*ACTIVITY*:
Your answer should be the records below, written out exactly.

------------------------------------------------------------------------

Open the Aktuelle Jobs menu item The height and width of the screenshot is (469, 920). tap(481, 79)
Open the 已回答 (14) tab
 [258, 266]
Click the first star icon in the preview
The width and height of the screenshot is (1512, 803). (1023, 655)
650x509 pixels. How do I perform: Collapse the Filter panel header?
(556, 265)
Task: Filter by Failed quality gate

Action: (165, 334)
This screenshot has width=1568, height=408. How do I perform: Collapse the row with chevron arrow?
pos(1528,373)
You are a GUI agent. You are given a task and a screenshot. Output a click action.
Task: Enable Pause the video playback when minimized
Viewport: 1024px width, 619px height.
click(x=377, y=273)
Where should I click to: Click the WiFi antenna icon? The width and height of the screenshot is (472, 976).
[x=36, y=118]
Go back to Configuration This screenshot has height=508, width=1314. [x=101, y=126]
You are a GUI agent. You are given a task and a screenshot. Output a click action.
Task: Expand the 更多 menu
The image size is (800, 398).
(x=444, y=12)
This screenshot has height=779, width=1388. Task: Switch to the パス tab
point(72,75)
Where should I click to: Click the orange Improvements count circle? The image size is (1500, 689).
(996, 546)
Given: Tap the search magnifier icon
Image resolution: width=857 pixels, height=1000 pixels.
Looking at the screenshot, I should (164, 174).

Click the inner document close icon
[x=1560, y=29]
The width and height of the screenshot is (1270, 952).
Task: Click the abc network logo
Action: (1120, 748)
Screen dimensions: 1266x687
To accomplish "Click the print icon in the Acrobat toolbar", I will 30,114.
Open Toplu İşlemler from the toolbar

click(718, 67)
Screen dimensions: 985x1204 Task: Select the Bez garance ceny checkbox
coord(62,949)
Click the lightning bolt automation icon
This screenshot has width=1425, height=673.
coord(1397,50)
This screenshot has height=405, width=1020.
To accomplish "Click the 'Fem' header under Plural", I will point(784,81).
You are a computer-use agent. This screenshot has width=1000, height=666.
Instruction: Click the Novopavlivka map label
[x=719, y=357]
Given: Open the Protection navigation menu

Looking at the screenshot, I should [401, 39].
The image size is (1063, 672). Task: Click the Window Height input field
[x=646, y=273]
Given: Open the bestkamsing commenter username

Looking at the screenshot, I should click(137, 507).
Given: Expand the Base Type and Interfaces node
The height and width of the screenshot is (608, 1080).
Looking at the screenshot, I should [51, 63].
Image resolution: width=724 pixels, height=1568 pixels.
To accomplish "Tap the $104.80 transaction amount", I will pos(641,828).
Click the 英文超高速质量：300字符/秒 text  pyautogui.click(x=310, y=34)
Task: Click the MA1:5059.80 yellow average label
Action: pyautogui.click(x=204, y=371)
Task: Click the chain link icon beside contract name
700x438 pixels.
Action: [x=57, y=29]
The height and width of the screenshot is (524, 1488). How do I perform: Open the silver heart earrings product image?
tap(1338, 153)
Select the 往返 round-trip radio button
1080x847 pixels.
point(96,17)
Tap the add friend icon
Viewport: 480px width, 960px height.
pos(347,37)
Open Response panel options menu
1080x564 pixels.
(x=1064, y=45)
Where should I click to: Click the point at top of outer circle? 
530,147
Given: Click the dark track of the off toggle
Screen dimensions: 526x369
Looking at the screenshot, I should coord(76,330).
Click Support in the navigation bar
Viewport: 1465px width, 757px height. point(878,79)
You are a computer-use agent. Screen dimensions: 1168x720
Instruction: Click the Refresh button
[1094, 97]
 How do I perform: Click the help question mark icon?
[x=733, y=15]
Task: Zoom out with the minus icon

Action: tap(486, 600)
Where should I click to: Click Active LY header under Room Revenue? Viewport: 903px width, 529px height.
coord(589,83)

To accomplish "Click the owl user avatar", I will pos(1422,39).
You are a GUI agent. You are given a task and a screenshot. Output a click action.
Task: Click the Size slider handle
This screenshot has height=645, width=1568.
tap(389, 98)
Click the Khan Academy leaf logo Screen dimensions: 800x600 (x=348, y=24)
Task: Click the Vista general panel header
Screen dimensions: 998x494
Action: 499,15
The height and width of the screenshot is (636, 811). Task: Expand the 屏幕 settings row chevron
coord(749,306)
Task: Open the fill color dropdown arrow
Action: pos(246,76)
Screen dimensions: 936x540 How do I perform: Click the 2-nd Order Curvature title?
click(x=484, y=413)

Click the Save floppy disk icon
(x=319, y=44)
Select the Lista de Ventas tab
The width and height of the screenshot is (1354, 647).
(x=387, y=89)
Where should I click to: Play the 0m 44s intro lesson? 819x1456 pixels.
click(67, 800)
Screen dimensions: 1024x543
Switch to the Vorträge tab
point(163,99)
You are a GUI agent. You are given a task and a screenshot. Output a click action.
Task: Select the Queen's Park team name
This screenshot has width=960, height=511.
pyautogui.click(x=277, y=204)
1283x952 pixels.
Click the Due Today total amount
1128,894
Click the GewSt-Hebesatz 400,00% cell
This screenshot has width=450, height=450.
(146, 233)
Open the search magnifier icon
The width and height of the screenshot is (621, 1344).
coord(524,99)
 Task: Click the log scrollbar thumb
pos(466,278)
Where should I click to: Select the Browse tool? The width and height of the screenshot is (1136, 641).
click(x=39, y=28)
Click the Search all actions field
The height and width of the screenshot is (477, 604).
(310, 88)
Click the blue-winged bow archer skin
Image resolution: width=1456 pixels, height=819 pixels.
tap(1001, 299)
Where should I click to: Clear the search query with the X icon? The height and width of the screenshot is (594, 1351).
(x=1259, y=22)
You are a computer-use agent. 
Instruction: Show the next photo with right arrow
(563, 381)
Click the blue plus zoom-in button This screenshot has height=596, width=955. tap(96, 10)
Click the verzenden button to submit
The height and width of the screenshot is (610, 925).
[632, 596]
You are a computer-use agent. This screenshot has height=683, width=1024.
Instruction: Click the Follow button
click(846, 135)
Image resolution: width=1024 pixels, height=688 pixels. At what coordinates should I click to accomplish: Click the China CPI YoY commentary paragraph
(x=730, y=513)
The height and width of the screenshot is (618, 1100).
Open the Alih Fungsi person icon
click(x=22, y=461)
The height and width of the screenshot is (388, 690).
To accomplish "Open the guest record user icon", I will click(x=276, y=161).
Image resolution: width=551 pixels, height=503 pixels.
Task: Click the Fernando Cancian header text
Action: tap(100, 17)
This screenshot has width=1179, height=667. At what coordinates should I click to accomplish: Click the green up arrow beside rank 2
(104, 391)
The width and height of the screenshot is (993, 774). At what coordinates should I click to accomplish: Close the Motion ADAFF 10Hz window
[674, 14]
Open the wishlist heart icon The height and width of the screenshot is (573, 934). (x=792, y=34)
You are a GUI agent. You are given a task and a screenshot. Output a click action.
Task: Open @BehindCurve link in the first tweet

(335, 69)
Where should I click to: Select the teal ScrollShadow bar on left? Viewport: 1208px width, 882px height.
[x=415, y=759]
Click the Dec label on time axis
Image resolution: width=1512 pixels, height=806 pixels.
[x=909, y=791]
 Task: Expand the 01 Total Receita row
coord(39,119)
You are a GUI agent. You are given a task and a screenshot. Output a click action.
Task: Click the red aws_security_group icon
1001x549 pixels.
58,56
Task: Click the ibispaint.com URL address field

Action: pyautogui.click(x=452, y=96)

------------------------------------------------------------------------

*TASK OUTPUT*:
Open the Aktuelle Jobs menu item The height and width of the screenshot is (469, 920). tap(481, 79)
Open the 已回答 (14) tab
 [258, 266]
Click the first star icon in the preview
The width and height of the screenshot is (1512, 803). (1023, 655)
650x509 pixels. How do I perform: Collapse the Filter panel header?
(556, 265)
Task: Filter by Failed quality gate

Action: (165, 334)
This screenshot has width=1568, height=408. How do I perform: Collapse the row with chevron arrow?
pos(1528,373)
You are a GUI agent. You are given a task and a screenshot. Output a click action.
Task: Enable Pause the video playback when minimized
Viewport: 1024px width, 619px height.
click(x=377, y=273)
Where should I click to: Click the WiFi antenna icon? The width and height of the screenshot is (472, 976).
[x=36, y=118]
Go back to Configuration This screenshot has height=508, width=1314. [x=101, y=126]
You are a GUI agent. You are given a task and a screenshot. Output a click action.
Task: Expand the 更多 menu
The image size is (800, 398).
(x=444, y=12)
This screenshot has height=779, width=1388. Task: Switch to the パス tab
point(72,75)
Where should I click to: Click the orange Improvements count circle? The image size is (1500, 689).
(996, 546)
Given: Tap the search magnifier icon
Image resolution: width=857 pixels, height=1000 pixels.
Looking at the screenshot, I should (164, 174).

Click the inner document close icon
[x=1560, y=29]
The width and height of the screenshot is (1270, 952).
Task: Click the abc network logo
Action: (1120, 748)
Screen dimensions: 1266x687
To accomplish "Click the print icon in the Acrobat toolbar", I will 30,114.
Open Toplu İşlemler from the toolbar

click(718, 67)
Screen dimensions: 985x1204 Task: Select the Bez garance ceny checkbox
coord(62,949)
Click the lightning bolt automation icon
This screenshot has width=1425, height=673.
coord(1397,50)
This screenshot has height=405, width=1020.
To accomplish "Click the 'Fem' header under Plural", I will point(784,81).
You are a computer-use agent. This screenshot has width=1000, height=666.
Instruction: Click the Novopavlivka map label
[x=719, y=357]
Given: Open the Protection navigation menu

Looking at the screenshot, I should [401, 39].
The image size is (1063, 672). Task: Click the Window Height input field
[x=646, y=273]
Given: Open the bestkamsing commenter username

Looking at the screenshot, I should click(137, 507).
Given: Expand the Base Type and Interfaces node
The height and width of the screenshot is (608, 1080).
Looking at the screenshot, I should [51, 63].
Image resolution: width=724 pixels, height=1568 pixels.
To accomplish "Tap the $104.80 transaction amount", I will pos(641,828).
Click the 英文超高速质量：300字符/秒 text  pyautogui.click(x=310, y=34)
Task: Click the MA1:5059.80 yellow average label
Action: pyautogui.click(x=204, y=371)
Task: Click the chain link icon beside contract name
700x438 pixels.
Action: [x=57, y=29]
The height and width of the screenshot is (524, 1488). How do I perform: Open the silver heart earrings product image?
tap(1338, 153)
Select the 往返 round-trip radio button
1080x847 pixels.
point(96,17)
Tap the add friend icon
Viewport: 480px width, 960px height.
pos(347,37)
Open Response panel options menu
1080x564 pixels.
(x=1064, y=45)
Where should I click to: Click the point at top of outer circle? 
530,147
Given: Click the dark track of the off toggle
Screen dimensions: 526x369
Looking at the screenshot, I should coord(76,330).
Click Support in the navigation bar
Viewport: 1465px width, 757px height. point(878,79)
You are a computer-use agent. Screen dimensions: 1168x720
Instruction: Click the Refresh button
[1094, 97]
 How do I perform: Click the help question mark icon?
[x=733, y=15]
Task: Zoom out with the minus icon

Action: tap(486, 600)
Where should I click to: Click Active LY header under Room Revenue? Viewport: 903px width, 529px height.
coord(589,83)

To accomplish "Click the owl user avatar", I will pos(1422,39).
You are a GUI agent. You are given a task and a screenshot. Output a click action.
Task: Click the Size slider handle
This screenshot has height=645, width=1568.
tap(389, 98)
Click the Khan Academy leaf logo Screen dimensions: 800x600 (x=348, y=24)
Task: Click the Vista general panel header
Screen dimensions: 998x494
Action: 499,15
The height and width of the screenshot is (636, 811). Task: Expand the 屏幕 settings row chevron
coord(749,306)
Task: Open the fill color dropdown arrow
Action: pos(246,76)
Screen dimensions: 936x540 How do I perform: Click the 2-nd Order Curvature title?
click(x=484, y=413)

Click the Save floppy disk icon
(x=319, y=44)
Select the Lista de Ventas tab
The width and height of the screenshot is (1354, 647).
(x=387, y=89)
Where should I click to: Play the 0m 44s intro lesson? 819x1456 pixels.
click(67, 800)
Screen dimensions: 1024x543
Switch to the Vorträge tab
point(163,99)
You are a GUI agent. You are given a task and a screenshot. Output a click action.
Task: Select the Queen's Park team name
This screenshot has width=960, height=511.
pyautogui.click(x=277, y=204)
1283x952 pixels.
Click the Due Today total amount
1128,894
Click the GewSt-Hebesatz 400,00% cell
This screenshot has width=450, height=450.
(146, 233)
Open the search magnifier icon
The width and height of the screenshot is (621, 1344).
coord(524,99)
 Task: Click the log scrollbar thumb
pos(466,278)
Where should I click to: Select the Browse tool? The width and height of the screenshot is (1136, 641).
click(x=39, y=28)
Click the Search all actions field
The height and width of the screenshot is (477, 604).
(310, 88)
Click the blue-winged bow archer skin
Image resolution: width=1456 pixels, height=819 pixels.
tap(1001, 299)
Where should I click to: Clear the search query with the X icon? The height and width of the screenshot is (594, 1351).
(x=1259, y=22)
You are a computer-use agent. 
Instruction: Show the next photo with right arrow
(563, 381)
Click the blue plus zoom-in button This screenshot has height=596, width=955. tap(96, 10)
Click the verzenden button to submit
The height and width of the screenshot is (610, 925).
[632, 596]
You are a computer-use agent. This screenshot has height=683, width=1024.
Instruction: Click the Follow button
click(846, 135)
Image resolution: width=1024 pixels, height=688 pixels. At what coordinates should I click to accomplish: Click the China CPI YoY commentary paragraph
(x=730, y=513)
The height and width of the screenshot is (618, 1100).
Open the Alih Fungsi person icon
click(x=22, y=461)
The height and width of the screenshot is (388, 690).
To accomplish "Open the guest record user icon", I will click(x=276, y=161).
Image resolution: width=551 pixels, height=503 pixels.
Task: Click the Fernando Cancian header text
Action: tap(100, 17)
This screenshot has width=1179, height=667. At what coordinates should I click to accomplish: Click the green up arrow beside rank 2
(104, 391)
The width and height of the screenshot is (993, 774). At what coordinates should I click to accomplish: Close the Motion ADAFF 10Hz window
[674, 14]
Open the wishlist heart icon The height and width of the screenshot is (573, 934). (x=792, y=34)
You are a GUI agent. You are given a task and a screenshot. Output a click action.
Task: Open @BehindCurve link in the first tweet

(335, 69)
Where should I click to: Select the teal ScrollShadow bar on left? Viewport: 1208px width, 882px height.
[x=415, y=759]
Click the Dec label on time axis
Image resolution: width=1512 pixels, height=806 pixels.
[x=909, y=791]
 Task: Expand the 01 Total Receita row
coord(39,119)
You are a GUI agent. You are given a task and a screenshot. Output a click action.
Task: Click the red aws_security_group icon
1001x549 pixels.
58,56
Task: Click the ibispaint.com URL address field

Action: pyautogui.click(x=452, y=96)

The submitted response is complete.